Dass man zu ziemlich vielen Dingen eine gesunde rechte Hand braucht, wurde mir damit erstmals wirklich bewusst. Das Geschirr musste man zwar nur in einer Hand tragen, aber wer schon einmal versucht hat, mit einer geprellten rechten Hand einen Teller auf den Tisch zu befördern, weiß, dass es kein Zuckerschlecken ist.

Nach langem Überlegen mussten sich selbst meine Eltern eingestehen, dass es keinen Sinn machte, mich so arbeiten zu lassen, weshalb ich für die nächste Zeit von meinem Job befreit wurde. Das gefiel mir allerdings nicht gerade gut, denn dies hieß lediglich noch mehr Zeit, in der ich einfach in meiner Wohnung saß und mir den Kopf darüber zerbrach, was zu tun sei.

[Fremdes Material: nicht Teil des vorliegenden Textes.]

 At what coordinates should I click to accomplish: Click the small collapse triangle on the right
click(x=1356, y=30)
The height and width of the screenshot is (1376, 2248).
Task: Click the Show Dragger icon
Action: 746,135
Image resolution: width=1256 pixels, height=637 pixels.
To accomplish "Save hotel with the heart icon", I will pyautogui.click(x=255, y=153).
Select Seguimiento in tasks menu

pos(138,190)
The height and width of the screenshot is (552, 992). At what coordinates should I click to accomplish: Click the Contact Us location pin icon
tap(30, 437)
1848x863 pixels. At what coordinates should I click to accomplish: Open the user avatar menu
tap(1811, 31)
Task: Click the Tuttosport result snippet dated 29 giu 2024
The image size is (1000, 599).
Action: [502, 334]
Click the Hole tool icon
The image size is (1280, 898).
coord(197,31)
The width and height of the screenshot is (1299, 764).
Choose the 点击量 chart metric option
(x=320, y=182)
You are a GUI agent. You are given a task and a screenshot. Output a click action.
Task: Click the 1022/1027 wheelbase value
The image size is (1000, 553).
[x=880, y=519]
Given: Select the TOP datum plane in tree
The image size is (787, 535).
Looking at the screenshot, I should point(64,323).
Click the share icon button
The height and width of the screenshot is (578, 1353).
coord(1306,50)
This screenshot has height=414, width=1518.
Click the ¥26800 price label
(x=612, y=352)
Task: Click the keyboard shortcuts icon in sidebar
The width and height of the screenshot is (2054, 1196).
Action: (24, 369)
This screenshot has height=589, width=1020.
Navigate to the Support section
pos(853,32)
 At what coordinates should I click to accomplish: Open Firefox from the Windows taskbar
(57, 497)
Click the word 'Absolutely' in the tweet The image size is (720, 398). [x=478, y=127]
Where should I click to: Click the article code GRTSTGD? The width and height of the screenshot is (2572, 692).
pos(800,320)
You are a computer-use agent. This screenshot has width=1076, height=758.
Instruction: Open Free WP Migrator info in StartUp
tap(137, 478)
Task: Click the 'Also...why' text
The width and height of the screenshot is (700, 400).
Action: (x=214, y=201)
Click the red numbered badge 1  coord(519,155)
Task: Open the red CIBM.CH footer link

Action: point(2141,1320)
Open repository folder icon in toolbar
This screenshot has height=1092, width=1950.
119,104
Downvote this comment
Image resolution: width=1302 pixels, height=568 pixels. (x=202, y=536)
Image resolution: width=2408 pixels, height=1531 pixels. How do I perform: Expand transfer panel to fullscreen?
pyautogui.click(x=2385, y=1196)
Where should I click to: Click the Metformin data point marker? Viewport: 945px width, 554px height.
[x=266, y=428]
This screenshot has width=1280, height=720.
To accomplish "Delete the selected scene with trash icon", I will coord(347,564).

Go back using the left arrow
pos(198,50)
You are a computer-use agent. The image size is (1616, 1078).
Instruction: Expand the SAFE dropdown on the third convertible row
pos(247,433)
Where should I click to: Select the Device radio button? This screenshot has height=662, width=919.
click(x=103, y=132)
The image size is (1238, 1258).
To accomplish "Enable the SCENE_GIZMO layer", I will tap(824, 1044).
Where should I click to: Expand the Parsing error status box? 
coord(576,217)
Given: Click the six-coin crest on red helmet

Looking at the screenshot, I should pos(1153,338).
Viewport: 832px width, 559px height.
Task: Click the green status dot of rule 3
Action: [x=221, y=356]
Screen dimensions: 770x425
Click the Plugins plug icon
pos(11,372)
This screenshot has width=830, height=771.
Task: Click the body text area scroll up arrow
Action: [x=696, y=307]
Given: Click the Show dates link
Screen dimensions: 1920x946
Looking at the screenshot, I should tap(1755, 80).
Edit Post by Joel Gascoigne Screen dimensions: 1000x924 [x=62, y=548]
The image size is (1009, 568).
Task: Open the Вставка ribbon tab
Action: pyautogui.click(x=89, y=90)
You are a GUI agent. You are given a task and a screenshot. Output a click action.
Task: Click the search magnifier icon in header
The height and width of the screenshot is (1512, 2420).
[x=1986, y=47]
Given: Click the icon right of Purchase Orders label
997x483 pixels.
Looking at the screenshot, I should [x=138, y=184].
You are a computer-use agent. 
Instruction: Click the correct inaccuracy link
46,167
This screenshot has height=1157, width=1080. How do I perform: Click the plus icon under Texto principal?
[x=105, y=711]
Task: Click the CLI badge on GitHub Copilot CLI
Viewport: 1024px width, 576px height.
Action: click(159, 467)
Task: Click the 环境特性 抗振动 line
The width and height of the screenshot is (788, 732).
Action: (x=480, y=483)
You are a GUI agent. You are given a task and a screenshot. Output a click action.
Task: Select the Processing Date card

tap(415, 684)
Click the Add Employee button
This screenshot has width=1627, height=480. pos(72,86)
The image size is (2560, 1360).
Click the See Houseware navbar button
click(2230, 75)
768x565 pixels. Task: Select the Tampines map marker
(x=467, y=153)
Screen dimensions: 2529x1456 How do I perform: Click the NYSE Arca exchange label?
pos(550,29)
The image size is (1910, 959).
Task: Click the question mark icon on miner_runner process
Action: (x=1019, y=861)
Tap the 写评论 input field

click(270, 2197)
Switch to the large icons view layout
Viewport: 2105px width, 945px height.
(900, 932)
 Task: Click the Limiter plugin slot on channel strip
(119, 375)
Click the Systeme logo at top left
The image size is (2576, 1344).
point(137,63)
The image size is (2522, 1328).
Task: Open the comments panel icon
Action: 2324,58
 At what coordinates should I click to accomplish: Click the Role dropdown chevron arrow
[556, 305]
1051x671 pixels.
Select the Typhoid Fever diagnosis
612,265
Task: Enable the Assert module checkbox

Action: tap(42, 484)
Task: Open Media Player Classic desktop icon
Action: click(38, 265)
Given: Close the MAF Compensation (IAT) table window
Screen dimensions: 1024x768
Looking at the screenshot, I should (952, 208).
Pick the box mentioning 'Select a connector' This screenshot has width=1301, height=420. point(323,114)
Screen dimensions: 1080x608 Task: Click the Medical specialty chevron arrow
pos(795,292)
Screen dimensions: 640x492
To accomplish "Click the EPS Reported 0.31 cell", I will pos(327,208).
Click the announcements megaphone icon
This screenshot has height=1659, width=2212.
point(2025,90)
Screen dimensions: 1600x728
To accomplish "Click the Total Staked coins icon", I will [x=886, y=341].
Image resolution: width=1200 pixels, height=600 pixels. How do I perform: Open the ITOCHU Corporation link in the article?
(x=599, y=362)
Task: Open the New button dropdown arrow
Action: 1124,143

Der Gedanke daran, dass sie vielleicht wirklich die Wahrheit gesagt haben könnte, ließ mich nicht mehr los. Ich konnte mir selbst oft genug einreden, dass es sich bei all dem nur um Zufälle handelte, dass die Frau, die in ihrer Wohnung gewesen war, wahrscheinlich gar keine böse Absicht gehabt hatte und, dass der Mann, der uns vor der Disco abgefangen hatte, einfach ein perverser Typ gewesen war, ein Straftäter natürlich, aber kein Dämon oder der gar der Teufel in Person. Das war eine Möglichkeit. Doch es konnte ebenso gut die andere sein, nämlich, dass Amara wirklich von etwas verfolgt wurde, was die moderne Wissenschaft nicht erklären konnte. Und langsam begann ich zu glauben, dass dies die wahrscheinlichere Erklärung für all die Vorfälle war. Wie großes Pech müsste man ansonsten haben? Wie viele Zufälle müssten es in den letzten Wochen gewesen sein, wenn man es wissenschaftlich erklären wollte?

Nachdenklich saß ich nun bei mir zu Hause, trank eine Tasse Tee und starrte aus dem Küchenfenster. Ich war ein paar Mal bei Amara gewesen, beziehungsweise bei Zayn, aber auch das hatte nicht geholfen. Ich stand vor einer Entscheidung, bei der kein anderer mir helfen konnte.

Sollte ich realistisch denken, alle Vorfälle als Zufälle abstempeln und zu einem Psychologen gehen?

Sollte ich ihr Glauben schenken, mich keiner fremden Person mehr anvertrauen und auf ein Wunder hoffen, das verursachte, dass sie ihren stetigen Verfolger endlich los wurde?

Egal für welche Möglichkeit ich mich entscheiden würde, es würde mir immer falsch vorkommen. Es erschien mir unmöglich, etwas Richtiges zu wählen. Immer würde mir eine Stimme in meinem Kopf vorhalten, dass es anders ebenso wahrscheinlich hätte sein können. Also saß ich einfach da und wartete auf den Geistesblitz, der mich erlösen und mir sagen würde, was ich zu tun hatte. Höchstwahrscheinlich würde er niemals kommen.

Mit Möglichkeit Nummer eins würde ich Amaras Vertrauen zu mir auf jeden Fall zerstören, mit der zweiten jedoch lief ich auf das Risiko hinaus, dass ich irgendwann bemerken würde, dass es sich wirklich nur um reine Einbildung handelte und, dass ich ihr viel früher hätte helfen können. Vielleicht wäre jetzt der Zeitpunkt gewesen, an dem man noch etwas hätte verbessern können und später würde sie so fest von ihrem Glauben überzeugt sein, dass selbst ein Experte nichts mehr daran würde ändern können.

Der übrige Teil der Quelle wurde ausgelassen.